Change every "Describe the element" in the data below to "Name the element" and give the data again with nothing else altered.

++++++++

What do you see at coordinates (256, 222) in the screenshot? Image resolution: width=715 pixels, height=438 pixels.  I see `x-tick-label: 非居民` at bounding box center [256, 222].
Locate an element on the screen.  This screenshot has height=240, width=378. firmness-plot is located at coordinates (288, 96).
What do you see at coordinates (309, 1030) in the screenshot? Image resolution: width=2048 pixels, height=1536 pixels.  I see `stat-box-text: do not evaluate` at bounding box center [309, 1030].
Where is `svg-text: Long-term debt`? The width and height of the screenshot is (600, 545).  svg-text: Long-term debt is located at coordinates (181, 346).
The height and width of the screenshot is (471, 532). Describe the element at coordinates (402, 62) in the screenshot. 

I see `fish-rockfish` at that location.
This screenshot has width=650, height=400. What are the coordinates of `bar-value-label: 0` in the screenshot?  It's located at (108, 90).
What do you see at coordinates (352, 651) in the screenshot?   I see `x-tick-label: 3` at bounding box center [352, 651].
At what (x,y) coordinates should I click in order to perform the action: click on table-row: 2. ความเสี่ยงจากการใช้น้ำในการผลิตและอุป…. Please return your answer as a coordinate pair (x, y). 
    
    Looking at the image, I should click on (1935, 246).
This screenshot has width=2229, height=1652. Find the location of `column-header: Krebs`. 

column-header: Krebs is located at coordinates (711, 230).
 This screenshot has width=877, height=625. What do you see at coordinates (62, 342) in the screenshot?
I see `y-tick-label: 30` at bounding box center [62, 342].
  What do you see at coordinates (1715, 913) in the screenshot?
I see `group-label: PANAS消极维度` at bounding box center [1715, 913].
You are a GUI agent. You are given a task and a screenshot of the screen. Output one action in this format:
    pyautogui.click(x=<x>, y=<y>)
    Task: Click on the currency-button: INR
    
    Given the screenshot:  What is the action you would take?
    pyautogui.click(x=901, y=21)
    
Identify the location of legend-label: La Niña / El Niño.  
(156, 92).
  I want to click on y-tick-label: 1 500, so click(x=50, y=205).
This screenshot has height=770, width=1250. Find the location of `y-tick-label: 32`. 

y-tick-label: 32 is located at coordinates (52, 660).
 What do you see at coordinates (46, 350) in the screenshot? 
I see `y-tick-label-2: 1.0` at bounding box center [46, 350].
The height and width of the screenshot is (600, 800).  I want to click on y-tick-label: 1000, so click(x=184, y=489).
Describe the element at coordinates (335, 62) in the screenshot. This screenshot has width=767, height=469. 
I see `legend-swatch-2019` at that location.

++++++++

--- Task response ---
What do you see at coordinates (256, 222) in the screenshot? Image resolution: width=715 pixels, height=438 pixels.  I see `x-tick-label: 非居民` at bounding box center [256, 222].
Locate an element on the screen.  This screenshot has height=240, width=378. firmness-plot is located at coordinates (288, 96).
What do you see at coordinates (309, 1030) in the screenshot? Image resolution: width=2048 pixels, height=1536 pixels.  I see `stat-box-text: do not evaluate` at bounding box center [309, 1030].
Where is `svg-text: Long-term debt`? The width and height of the screenshot is (600, 545).  svg-text: Long-term debt is located at coordinates (181, 346).
The height and width of the screenshot is (471, 532). Name the element at coordinates (402, 62) in the screenshot. 

I see `fish-rockfish` at that location.
This screenshot has width=650, height=400. What are the coordinates of `bar-value-label: 0` in the screenshot?  It's located at (108, 90).
What do you see at coordinates (352, 651) in the screenshot?   I see `x-tick-label: 3` at bounding box center [352, 651].
At what (x,y) coordinates should I click in order to perform the action: click on table-row: 2. ความเสี่ยงจากการใช้น้ำในการผลิตและอุป…. Please return your answer as a coordinate pair (x, y). 
    
    Looking at the image, I should click on (1935, 246).
This screenshot has width=2229, height=1652. Find the location of `column-header: Krebs`. 

column-header: Krebs is located at coordinates (711, 230).
 This screenshot has width=877, height=625. What do you see at coordinates (62, 342) in the screenshot?
I see `y-tick-label: 30` at bounding box center [62, 342].
  What do you see at coordinates (1715, 913) in the screenshot?
I see `group-label: PANAS消极维度` at bounding box center [1715, 913].
You are a GUI agent. You are given a task and a screenshot of the screen. Output one action in this format:
    pyautogui.click(x=<x>, y=<y>)
    Task: Click on the currency-button: INR
    
    Given the screenshot:  What is the action you would take?
    pyautogui.click(x=901, y=21)
    
Identify the location of legend-label: La Niña / El Niño.  
(156, 92).
  I want to click on y-tick-label: 1 500, so click(x=50, y=205).
This screenshot has height=770, width=1250. Find the location of `y-tick-label: 32`. 

y-tick-label: 32 is located at coordinates (52, 660).
 What do you see at coordinates (46, 350) in the screenshot? 
I see `y-tick-label-2: 1.0` at bounding box center [46, 350].
The height and width of the screenshot is (600, 800).  I want to click on y-tick-label: 1000, so click(x=184, y=489).
Name the element at coordinates (335, 62) in the screenshot. This screenshot has width=767, height=469. 
I see `legend-swatch-2019` at that location.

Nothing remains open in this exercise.